If there are ANY contaminants in the oil that can be easily seen, this engine is not in good shape. Having said that ... if the oil looks totally brand new, then be equally suspicious.
To measure this comprehensively you would need to whip out the sparkplug and perform a proper compression test.
If that isn't a realistic option, you should be able to get a good general idea from kick-starting the machine.
This assumes however that you know roughly how hard a kick it should take to turn over an engine of the capacity that you are looking at. If you are a novice, this is where an experienced friend can be very useful.
It is a good idea to perform this test at least twice. Once when the engine is cold, then later after the engine has warmed up. The compression should be relatively consistent. If not, then the piston rings may need replacing.
If it takes all your body weight to crank the engine over ... consider that to generally be a good sign ... unless of course the engine is seized ;-)
Once you have the engine started you can use your ears to investigate further. An efficient way to listen to any engine is the old doctor's stethoscope, which you probably don't have. However, any screwdriver of reasonable length and with a nice fat handle will also do just fine.
Place the fat end of the screwdriver against your ear and the pointy part onto the region of engine you want to listen to. You might want to put some tape or a plastic cap on the tip of that driver so you don't leave marks on the engine casings.
Any tapping and rattling inside the engine casings are rarely going to be a cheap or quick fix.
Such noises may indicate a variety of potentially nasty problems, which if left unattended, may ultimately lead to a catastrophic engine failure.
Noises from near the top of the engine can indicate problems ranging from worn timing chain and camshafts, through to valves and piston rings. Tapping noises from the bottom of the engine may indicate a damaged crankshaft or related bearings.
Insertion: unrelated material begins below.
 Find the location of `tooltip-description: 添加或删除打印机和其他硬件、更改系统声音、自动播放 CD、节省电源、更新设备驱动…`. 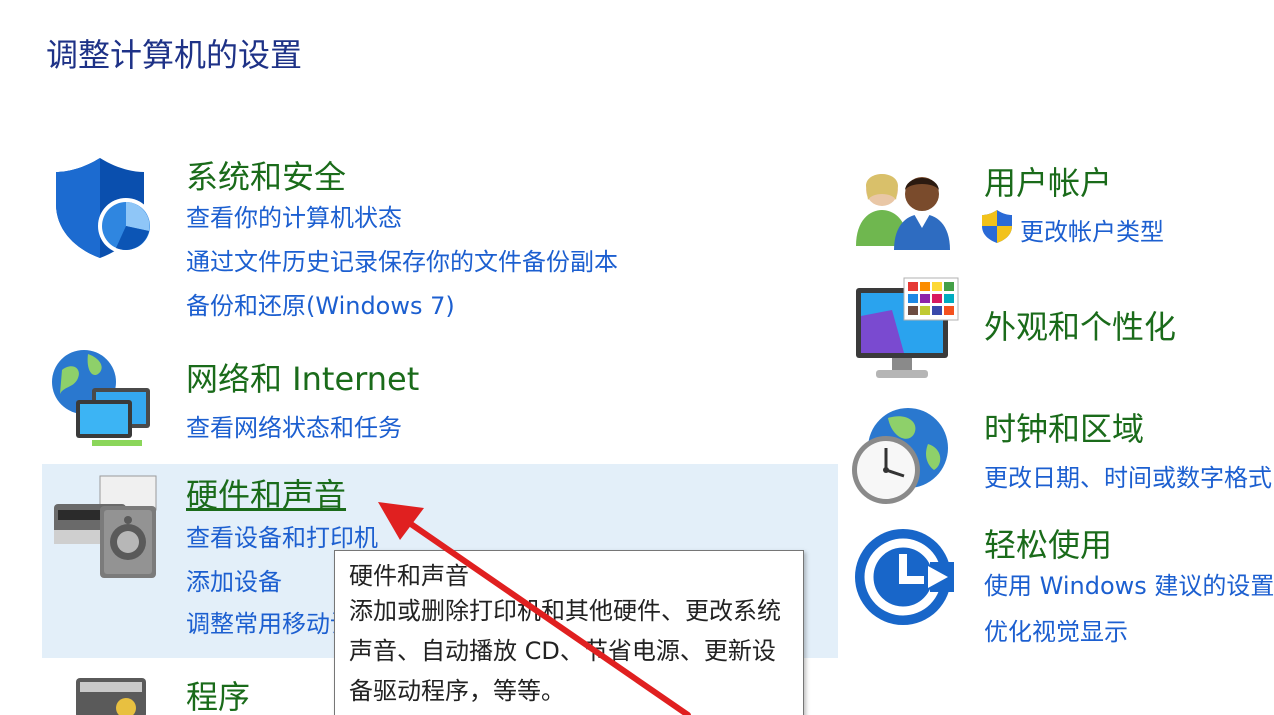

All of which generally indicate the need for cracking the engine casings (read: expensive repairs).
Being a used dirt bike, one can't expect it to perform like a new bike fresh out of the crate. But even though you may not be able to wind out the bike on a dirt track, a test ride should reveal whether the engine is in sound condition, with reasonable compression and power.
Depending on where the seller is, it may not always be possible to test-ride the dirt bike, particularly if the bike is unregistered and garaged at a city or suburban location. Try to arrange a meeting at a location where you can get at least a few minutes worth of ride time to check out the basics.
• Gearbox and Drive Chain
Like the engine, the gearbox on a dirt bike is likely to take a real beating through the course of a bike's life.
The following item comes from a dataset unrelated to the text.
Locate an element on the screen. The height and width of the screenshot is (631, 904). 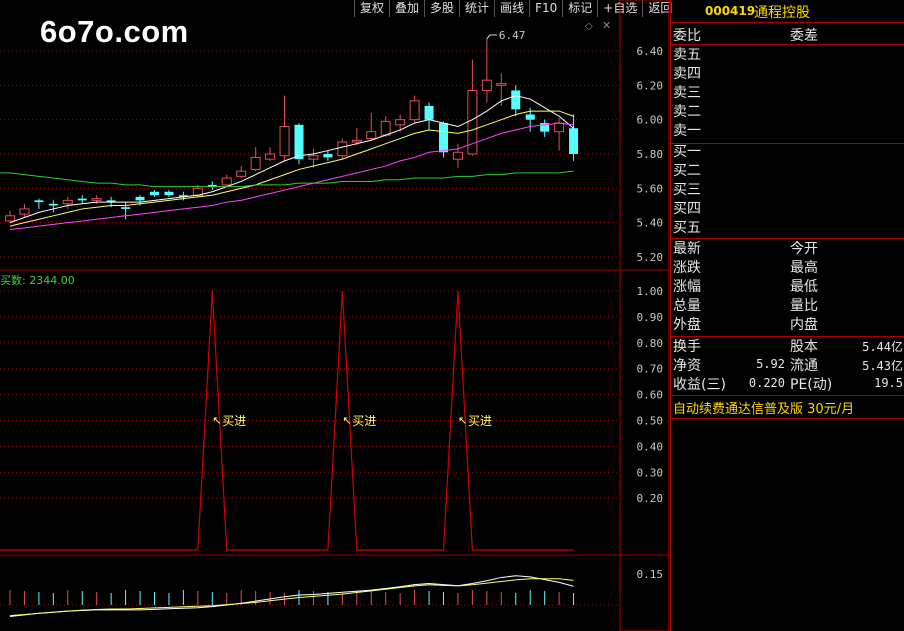
signal-tick-label: 0.30 is located at coordinates (650, 472).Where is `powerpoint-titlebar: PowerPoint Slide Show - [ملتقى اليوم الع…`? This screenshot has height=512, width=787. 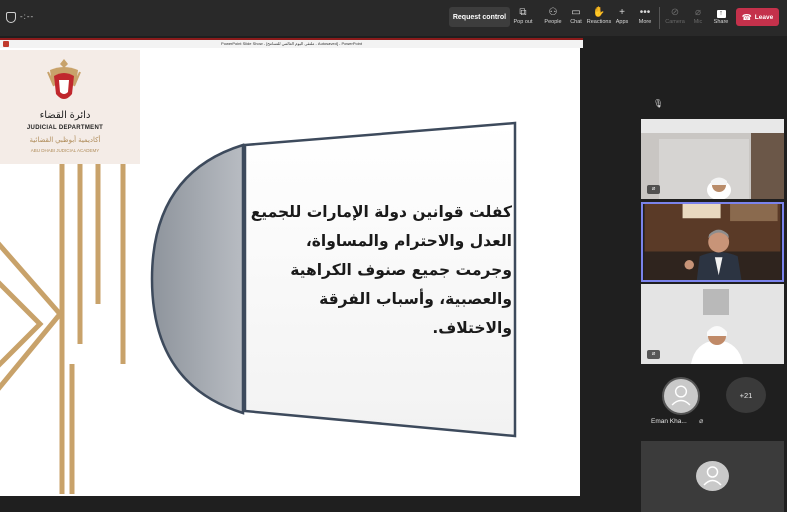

Though the clutch is the most likely gearbox related component to start failing (resulting in a slipping clutch or difficult gear changes), the gears themselves may also become worn, leading to loud and clunky gear changes.
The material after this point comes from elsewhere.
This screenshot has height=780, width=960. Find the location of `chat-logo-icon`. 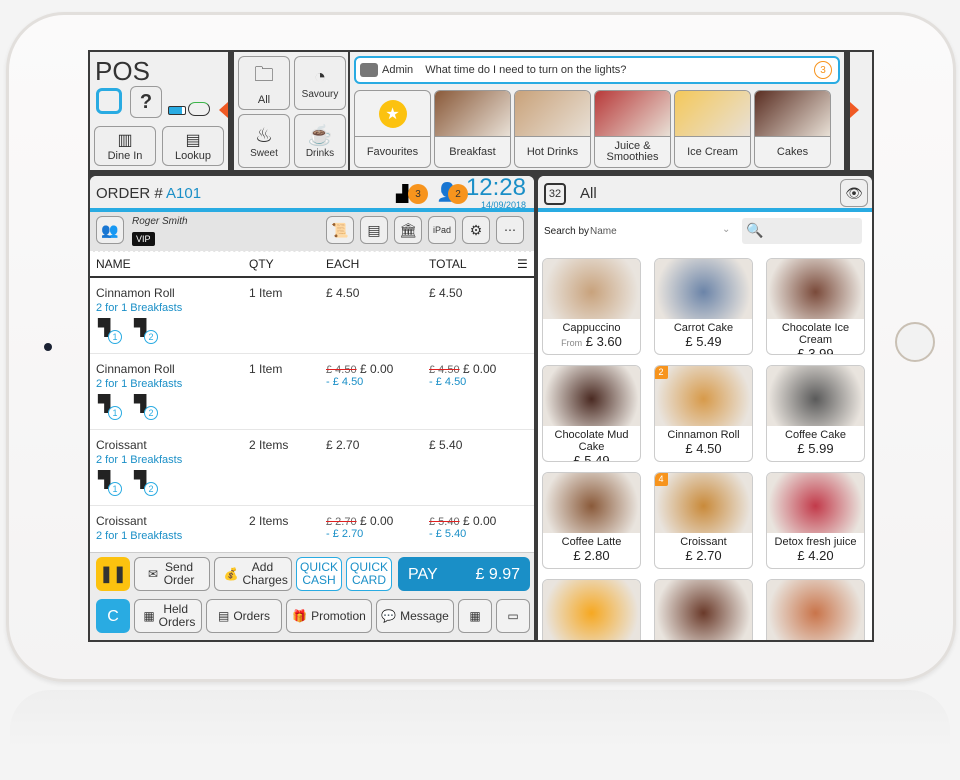

chat-logo-icon is located at coordinates (109, 101).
A badly worn chain and sprockets will also tend to be noisy. So loud in fact, that they may mask other internal problems.
• Front and Rear Shock Absorbers
As the shocks age, the seals will wear and begin to leak. This can lead to some very nasty handling issues, particularly at higher speeds. Badly worn shock absorbers can literally throw you off the bike, particularly the front end under hard braking.
Make sure the shock absorbers are not spongy and that all (front and rear) have the required degree of stiffness on both sides (where appropriate).
• Front and Rear Brakes
Your life can depend on how well the front brakes work. During heavy braking the front wheel ends up bearing most of the load, so the front brakes do most of the braking.
Fortunately worn or inefficient brakes are less expensive to fix than most engine related items.
However, it's not a good sign if the owner has let the brakes deteriorate, particularly if they are spongy, prone to "grabbing" or readily lock-up.